En lo que va de año, se han registrado 107 casos de agresión a medios y periodistas opositores, además de reiteradas amenazas de bomba a organizaciones como los diarios El Carabobeño y Notitarde. El 3 de agosto la activista Lina Ron, que apoya al presidente Hugo Chávez (aunque éste la ha calificado de “incontrolable” y la ha reprendido en público), encabezó un ataque armado contra la sede de Globovisión, en el que participaron unas 30 personas, portando armas de fuego, granadas y lanzando gases lacrimógenos. Ron está detenida, pero el gobierno ha enviado a funcionarios públicos a controlar las “condiciones” en que se encuentra.

En junio, el ministro de Obras Públicas y Vivienda, Diosdado Cabello, anunció que el Consejo Nacional de Telecomunicaciones (Conatel) abría un procedimiento administrativo para recuperar la concesión otorgada a 86 emisoras AM y 154 emisoras FM, luego que no actualizaran sus datos ante el organismo que las supervisa. Aunque se trata de una falta administrativa, se les aplicará lo contemplado en la ley de telecomunicaciones por uso no autorizado del espectro radial: el decomiso de los equipos y la inhabilitación por 5 años en el uso del espacio radioeléctrico. “Estamos empeñados en democratizar el espectro radioeléctrico y estamos empeñados en eliminar, erradicar totalmente, el latifundio radioeléctrico”, afirmó Cabello.

Según los datos del Bloque de Prensa Venezolano, el gobierno cuenta con 238 emisoras de radio, 28 estaciones de televisión, 340 impresos y más de 125 sitios de propaganda en Internet. La obligatoriedad de transmitir las intervenciones del presidente por cadena nacional atenta, además, contra los compromisos de los medios audiovisuales y afecta su relación con los avisadores: no pueden garantizar rating ni emisión de los comerciales. Porque si el Aló Presidente dura siete horas, como ha ocurrido, son siete horas que no se pueden interrumpir con publicidad.

 

 


Permiso por un año

 

La situación en otros países latinoamericanos es igual de preo-cupante. En Ecuador se debate una nueva ley de comunicaciones. La propuesta que tiene más posibilidades de ser promulgada, debido a la mayoría oficialista en la Asamblea Nacional, es la presentada por el legislador Rolando Panchana, que considera –entre otros aspectos– la regulación y sanciones a los medios por los contenidos que difunden. Y se discute en un contexto en el que el presidente Rafael Correa acusa a los medios de prensa de “mentirosos”, “conspiradores”, “corruptos” y “mediocres”.

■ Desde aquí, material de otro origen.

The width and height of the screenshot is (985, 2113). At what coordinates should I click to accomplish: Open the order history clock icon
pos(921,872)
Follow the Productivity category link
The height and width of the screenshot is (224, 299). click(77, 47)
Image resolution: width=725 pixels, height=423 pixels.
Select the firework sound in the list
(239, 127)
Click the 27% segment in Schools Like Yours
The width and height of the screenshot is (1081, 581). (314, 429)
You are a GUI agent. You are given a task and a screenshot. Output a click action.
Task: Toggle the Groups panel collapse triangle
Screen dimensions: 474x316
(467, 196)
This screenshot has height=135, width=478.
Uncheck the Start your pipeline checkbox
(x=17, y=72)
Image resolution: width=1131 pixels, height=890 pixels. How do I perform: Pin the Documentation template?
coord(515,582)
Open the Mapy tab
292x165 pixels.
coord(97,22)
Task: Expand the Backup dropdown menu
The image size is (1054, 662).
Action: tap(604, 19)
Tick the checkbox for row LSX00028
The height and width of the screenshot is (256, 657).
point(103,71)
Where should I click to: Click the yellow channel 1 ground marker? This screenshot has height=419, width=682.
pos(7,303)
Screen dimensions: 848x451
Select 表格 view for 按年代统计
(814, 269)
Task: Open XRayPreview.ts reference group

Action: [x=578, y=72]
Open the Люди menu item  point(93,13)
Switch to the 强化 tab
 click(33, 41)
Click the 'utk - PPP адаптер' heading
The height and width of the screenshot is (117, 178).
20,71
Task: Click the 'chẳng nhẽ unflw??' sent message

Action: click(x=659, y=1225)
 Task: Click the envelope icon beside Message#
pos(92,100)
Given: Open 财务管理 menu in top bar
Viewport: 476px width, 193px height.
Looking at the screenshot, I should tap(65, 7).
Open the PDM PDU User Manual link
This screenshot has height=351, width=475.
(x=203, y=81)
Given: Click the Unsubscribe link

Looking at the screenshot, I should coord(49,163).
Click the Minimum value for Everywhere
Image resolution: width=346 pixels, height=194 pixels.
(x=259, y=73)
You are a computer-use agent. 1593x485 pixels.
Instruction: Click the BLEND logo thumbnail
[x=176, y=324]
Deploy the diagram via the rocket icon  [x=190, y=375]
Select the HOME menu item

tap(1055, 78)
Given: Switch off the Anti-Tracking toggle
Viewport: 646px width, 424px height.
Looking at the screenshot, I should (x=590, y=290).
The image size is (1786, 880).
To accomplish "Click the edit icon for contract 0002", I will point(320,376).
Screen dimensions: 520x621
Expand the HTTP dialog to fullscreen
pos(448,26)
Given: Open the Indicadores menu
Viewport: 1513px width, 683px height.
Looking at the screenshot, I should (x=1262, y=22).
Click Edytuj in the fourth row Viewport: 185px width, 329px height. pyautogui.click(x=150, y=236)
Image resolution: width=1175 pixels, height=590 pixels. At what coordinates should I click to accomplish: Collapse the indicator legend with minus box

La Ley Panchana crea un Consejo Nacional de Comunicación e Información (CNCI) que tiene, entre otras facultades, las de amonestar, multar, suspender e incluso cancelar definitivamente el registro para el funcionamiento de un medio por los contenidos que pueda difundir. La ambigüedad en el lenguaje usado –por ejemplo, la potestad para sancionar por contenidos que “afecten los derechos de los ciudadanos”– da un margen amplio de interpretación a los consejos respecto de lo que consideren adecuado. La Ley de Responsabilidad Social de Radio y Televisión (Ley Resorte de 2004) de Venezuela dio a Conatel la posibilidad de revocar la autorización para el funcionamiento de medios cuando se considere que cayeron en faltas tan ambiguas como “difundir mensajes que inciten a las alteraciones del orden público”. Fue sobre estas normas que se prohibió la señal abierta de RCTV (sigue operando a través del cable). La Asamblea Nacional venezuela prepara ahora normas que regulen la televisión pagada.

El proyecto Panchana obliga a los medios de comunicación impresos, radiales y audiovisuales a someterse a un registro de funcionamiento ante el CNCI como requisito para operar, el que tendrá una vigencia de un año. Una duración tan breve debilita las condiciones de seguridad jurídica necesarias para el desarrollo de cualquier industria, debido a la incertidumbre en cuanto a
que, por cualquier motivo, el registro no se renueve, lo que desincentiva la entrada de nuevos actores y la inversión a mediano y
largo plazo. En el caso de México, las licencias duran 20 años; en Chile y Perú, diez años, con causales muy acotadas para la revocación.